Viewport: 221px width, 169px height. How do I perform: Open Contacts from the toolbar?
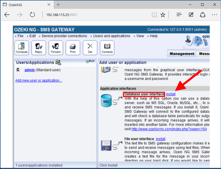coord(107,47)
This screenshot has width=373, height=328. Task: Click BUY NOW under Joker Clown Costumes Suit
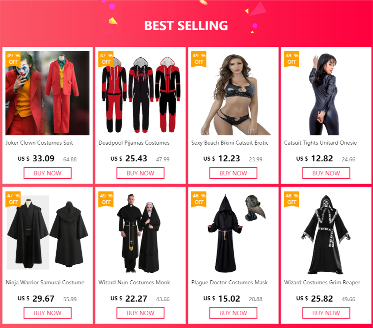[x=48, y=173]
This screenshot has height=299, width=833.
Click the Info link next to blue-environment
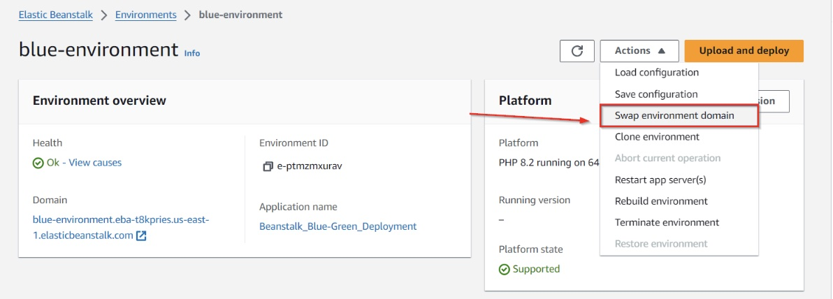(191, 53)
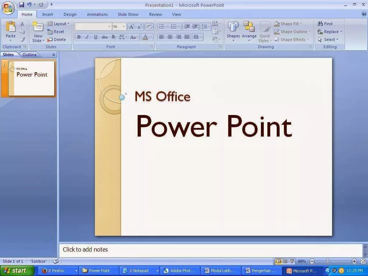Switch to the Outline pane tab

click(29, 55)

━━━━━━━━

> _Problem to solve_: Print all the material above verbatim and omit its pictures.

> _Answer box_:
Viewport: 221px width, 169px height. How do I perform: Open Contacts from the toolbar?
coord(107,47)
This screenshot has width=373, height=328. Task: Click BUY NOW under Joker Clown Costumes Suit
[x=48, y=173]
This screenshot has height=299, width=833.
Click the Info link next to blue-environment
(191, 53)
Switch to the Outline pane tab

click(29, 55)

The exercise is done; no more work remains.